## Work to do
Can you rewrite all the entries below with "Where should I click to:" replaced by "Where do I click to:" and everything else unchanged?
◇ ◇ ◇ ◇ ◇ ◇ ◇
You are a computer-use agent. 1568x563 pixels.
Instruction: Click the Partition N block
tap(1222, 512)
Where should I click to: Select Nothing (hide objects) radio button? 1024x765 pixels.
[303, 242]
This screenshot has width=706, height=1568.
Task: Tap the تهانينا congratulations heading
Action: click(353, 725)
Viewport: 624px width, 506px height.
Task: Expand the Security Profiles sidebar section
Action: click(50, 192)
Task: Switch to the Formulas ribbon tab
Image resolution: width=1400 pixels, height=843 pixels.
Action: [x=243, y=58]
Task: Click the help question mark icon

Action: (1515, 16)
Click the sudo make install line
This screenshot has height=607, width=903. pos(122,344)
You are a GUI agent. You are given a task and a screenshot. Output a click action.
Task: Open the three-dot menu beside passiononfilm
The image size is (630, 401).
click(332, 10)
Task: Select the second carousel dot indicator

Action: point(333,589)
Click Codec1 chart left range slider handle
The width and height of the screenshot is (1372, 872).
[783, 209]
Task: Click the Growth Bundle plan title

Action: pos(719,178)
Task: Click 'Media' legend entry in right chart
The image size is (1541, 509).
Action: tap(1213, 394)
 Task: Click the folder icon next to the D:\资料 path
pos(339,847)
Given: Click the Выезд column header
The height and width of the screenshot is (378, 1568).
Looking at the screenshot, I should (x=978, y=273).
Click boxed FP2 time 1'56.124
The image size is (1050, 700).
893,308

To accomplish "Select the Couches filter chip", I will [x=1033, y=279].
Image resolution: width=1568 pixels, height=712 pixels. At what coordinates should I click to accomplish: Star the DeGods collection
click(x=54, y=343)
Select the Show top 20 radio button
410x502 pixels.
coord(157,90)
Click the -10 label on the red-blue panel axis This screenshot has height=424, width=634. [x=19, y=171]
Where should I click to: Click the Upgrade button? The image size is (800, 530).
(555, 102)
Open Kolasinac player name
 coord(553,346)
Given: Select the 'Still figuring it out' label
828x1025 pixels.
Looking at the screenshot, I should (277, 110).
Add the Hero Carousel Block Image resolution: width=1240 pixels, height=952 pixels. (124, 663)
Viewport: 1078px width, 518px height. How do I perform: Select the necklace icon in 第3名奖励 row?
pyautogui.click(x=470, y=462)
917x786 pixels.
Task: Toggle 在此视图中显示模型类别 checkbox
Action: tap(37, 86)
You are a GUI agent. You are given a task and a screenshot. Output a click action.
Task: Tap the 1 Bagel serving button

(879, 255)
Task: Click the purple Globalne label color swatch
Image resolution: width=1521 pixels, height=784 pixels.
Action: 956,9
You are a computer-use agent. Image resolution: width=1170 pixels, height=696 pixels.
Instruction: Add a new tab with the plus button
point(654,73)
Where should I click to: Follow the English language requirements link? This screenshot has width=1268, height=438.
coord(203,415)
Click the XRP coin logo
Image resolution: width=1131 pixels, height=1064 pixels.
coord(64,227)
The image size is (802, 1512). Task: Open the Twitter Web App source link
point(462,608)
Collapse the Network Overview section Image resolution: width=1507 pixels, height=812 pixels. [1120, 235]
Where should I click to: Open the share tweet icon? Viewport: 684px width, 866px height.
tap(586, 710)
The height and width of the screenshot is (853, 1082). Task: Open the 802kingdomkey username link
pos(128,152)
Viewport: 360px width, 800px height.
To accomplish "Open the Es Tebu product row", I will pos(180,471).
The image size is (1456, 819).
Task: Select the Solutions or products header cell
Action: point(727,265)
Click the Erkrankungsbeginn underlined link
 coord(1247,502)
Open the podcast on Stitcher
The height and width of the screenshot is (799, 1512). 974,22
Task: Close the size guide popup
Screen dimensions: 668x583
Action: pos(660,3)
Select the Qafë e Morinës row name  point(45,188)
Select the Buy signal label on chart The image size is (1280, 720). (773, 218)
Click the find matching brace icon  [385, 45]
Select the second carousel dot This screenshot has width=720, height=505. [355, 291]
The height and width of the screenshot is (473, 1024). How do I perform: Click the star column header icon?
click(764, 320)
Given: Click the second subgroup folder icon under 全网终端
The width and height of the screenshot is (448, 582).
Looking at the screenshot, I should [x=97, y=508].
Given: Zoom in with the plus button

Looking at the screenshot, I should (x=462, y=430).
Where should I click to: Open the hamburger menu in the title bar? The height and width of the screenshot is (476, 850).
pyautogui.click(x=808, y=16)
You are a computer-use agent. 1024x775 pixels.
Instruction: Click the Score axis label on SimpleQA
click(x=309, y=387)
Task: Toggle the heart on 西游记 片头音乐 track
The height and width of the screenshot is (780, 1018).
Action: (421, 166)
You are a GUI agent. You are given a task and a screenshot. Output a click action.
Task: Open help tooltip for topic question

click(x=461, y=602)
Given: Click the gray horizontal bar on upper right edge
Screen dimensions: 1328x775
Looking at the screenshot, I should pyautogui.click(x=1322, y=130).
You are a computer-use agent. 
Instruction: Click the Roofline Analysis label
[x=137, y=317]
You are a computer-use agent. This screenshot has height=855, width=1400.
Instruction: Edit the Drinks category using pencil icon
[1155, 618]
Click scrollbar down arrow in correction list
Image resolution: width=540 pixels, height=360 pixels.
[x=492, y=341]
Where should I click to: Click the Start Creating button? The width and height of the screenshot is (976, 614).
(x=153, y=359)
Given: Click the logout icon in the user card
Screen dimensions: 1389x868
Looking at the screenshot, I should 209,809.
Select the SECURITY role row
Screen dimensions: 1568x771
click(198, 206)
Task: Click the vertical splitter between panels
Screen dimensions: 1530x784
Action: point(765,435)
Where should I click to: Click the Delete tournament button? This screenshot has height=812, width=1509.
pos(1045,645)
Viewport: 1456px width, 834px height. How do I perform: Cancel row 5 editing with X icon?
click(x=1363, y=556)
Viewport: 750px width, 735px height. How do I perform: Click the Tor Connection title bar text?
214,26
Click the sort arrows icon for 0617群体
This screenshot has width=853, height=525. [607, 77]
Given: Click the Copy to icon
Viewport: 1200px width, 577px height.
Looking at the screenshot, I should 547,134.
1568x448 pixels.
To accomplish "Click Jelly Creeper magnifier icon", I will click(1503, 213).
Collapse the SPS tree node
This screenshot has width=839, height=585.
◇ ◇ ◇ ◇ ◇ ◇ ◇
## Response to the task
You are a computer-use agent. 1568x563 pixels.
Instruction: Click the Partition N block
tap(1222, 512)
Where do I click to: Select Nothing (hide objects) radio button? 1024x765 pixels.
[303, 242]
This screenshot has width=706, height=1568.
Task: Tap the تهانينا congratulations heading
Action: click(353, 725)
Viewport: 624px width, 506px height.
Task: Expand the Security Profiles sidebar section
Action: click(50, 192)
Task: Switch to the Formulas ribbon tab
Image resolution: width=1400 pixels, height=843 pixels.
Action: [x=243, y=58]
Task: Click the help question mark icon

Action: (1515, 16)
Click the sudo make install line
This screenshot has height=607, width=903. pos(122,344)
You are a GUI agent. You are given a task and a screenshot. Output a click action.
Task: Open the three-dot menu beside passiononfilm
The image size is (630, 401).
click(332, 10)
Task: Select the second carousel dot indicator

Action: point(333,589)
Click Codec1 chart left range slider handle
The width and height of the screenshot is (1372, 872).
[783, 209]
Task: Click the Growth Bundle plan title

Action: pos(719,178)
Task: Click 'Media' legend entry in right chart
The image size is (1541, 509).
Action: tap(1213, 394)
 Task: Click the folder icon next to the D:\资料 path
pos(339,847)
Given: Click the Выезд column header
The height and width of the screenshot is (378, 1568).
Looking at the screenshot, I should (x=978, y=273).
Click boxed FP2 time 1'56.124
The image size is (1050, 700).
893,308

To accomplish "Select the Couches filter chip", I will [x=1033, y=279].
Image resolution: width=1568 pixels, height=712 pixels. At what coordinates should I click to accomplish: Star the DeGods collection
click(x=54, y=343)
Select the Show top 20 radio button
410x502 pixels.
coord(157,90)
Click the -10 label on the red-blue panel axis This screenshot has height=424, width=634. [x=19, y=171]
Where do I click to: Click the Upgrade button? The image size is (800, 530).
(555, 102)
Open Kolasinac player name
 coord(553,346)
Given: Select the 'Still figuring it out' label
828x1025 pixels.
Looking at the screenshot, I should (277, 110).
Add the Hero Carousel Block Image resolution: width=1240 pixels, height=952 pixels. (124, 663)
Viewport: 1078px width, 518px height. How do I perform: Select the necklace icon in 第3名奖励 row?
pyautogui.click(x=470, y=462)
917x786 pixels.
Task: Toggle 在此视图中显示模型类别 checkbox
Action: tap(37, 86)
You are a GUI agent. You are given a task and a screenshot. Output a click action.
Task: Tap the 1 Bagel serving button

(879, 255)
Task: Click the purple Globalne label color swatch
Image resolution: width=1521 pixels, height=784 pixels.
Action: 956,9
You are a computer-use agent. Image resolution: width=1170 pixels, height=696 pixels.
Instruction: Add a new tab with the plus button
point(654,73)
Where do I click to: Follow the English language requirements link? This screenshot has width=1268, height=438.
coord(203,415)
Click the XRP coin logo
Image resolution: width=1131 pixels, height=1064 pixels.
coord(64,227)
The image size is (802, 1512). Task: Open the Twitter Web App source link
point(462,608)
Collapse the Network Overview section Image resolution: width=1507 pixels, height=812 pixels. [1120, 235]
Where do I click to: Open the share tweet icon? Viewport: 684px width, 866px height.
tap(586, 710)
The height and width of the screenshot is (853, 1082). Task: Open the 802kingdomkey username link
pos(128,152)
Viewport: 360px width, 800px height.
To accomplish "Open the Es Tebu product row", I will pos(180,471).
The image size is (1456, 819).
Task: Select the Solutions or products header cell
Action: point(727,265)
Click the Erkrankungsbeginn underlined link
 coord(1247,502)
Open the podcast on Stitcher
The height and width of the screenshot is (799, 1512). 974,22
Task: Close the size guide popup
Screen dimensions: 668x583
Action: pos(660,3)
Select the Qafë e Morinës row name  point(45,188)
Select the Buy signal label on chart The image size is (1280, 720). (773, 218)
Click the find matching brace icon  [385, 45]
Select the second carousel dot This screenshot has width=720, height=505. [355, 291]
The height and width of the screenshot is (473, 1024). How do I perform: Click the star column header icon?
click(764, 320)
Given: Click the second subgroup folder icon under 全网终端
The width and height of the screenshot is (448, 582).
Looking at the screenshot, I should [x=97, y=508].
Given: Zoom in with the plus button

Looking at the screenshot, I should (x=462, y=430).
Where do I click to: Open the hamburger menu in the title bar? The height and width of the screenshot is (476, 850).
pyautogui.click(x=808, y=16)
You are a computer-use agent. 1024x775 pixels.
Instruction: Click the Score axis label on SimpleQA
click(x=309, y=387)
Task: Toggle the heart on 西游记 片头音乐 track
The height and width of the screenshot is (780, 1018).
Action: (421, 166)
You are a GUI agent. You are given a task and a screenshot. Output a click action.
Task: Open help tooltip for topic question

click(x=461, y=602)
Given: Click the gray horizontal bar on upper right edge
Screen dimensions: 1328x775
Looking at the screenshot, I should pyautogui.click(x=1322, y=130).
You are a computer-use agent. 
Instruction: Click the Roofline Analysis label
[x=137, y=317]
You are a computer-use agent. This screenshot has height=855, width=1400.
Instruction: Edit the Drinks category using pencil icon
[1155, 618]
Click scrollbar down arrow in correction list
Image resolution: width=540 pixels, height=360 pixels.
[x=492, y=341]
Where do I click to: Click the Start Creating button? The width and height of the screenshot is (976, 614).
(x=153, y=359)
Given: Click the logout icon in the user card
Screen dimensions: 1389x868
Looking at the screenshot, I should 209,809.
Select the SECURITY role row
Screen dimensions: 1568x771
click(198, 206)
Task: Click the vertical splitter between panels
Screen dimensions: 1530x784
Action: point(765,435)
Where do I click to: Click the Delete tournament button? This screenshot has height=812, width=1509.
pos(1045,645)
Viewport: 1456px width, 834px height. How do I perform: Cancel row 5 editing with X icon?
click(x=1363, y=556)
Viewport: 750px width, 735px height. How do I perform: Click the Tor Connection title bar text?
214,26
Click the sort arrows icon for 0617群体
This screenshot has width=853, height=525. [607, 77]
Given: Click the Copy to icon
Viewport: 1200px width, 577px height.
Looking at the screenshot, I should 547,134.
1568x448 pixels.
To accomplish "Click Jelly Creeper magnifier icon", I will click(1503, 213).
Collapse the SPS tree node
This screenshot has width=839, height=585.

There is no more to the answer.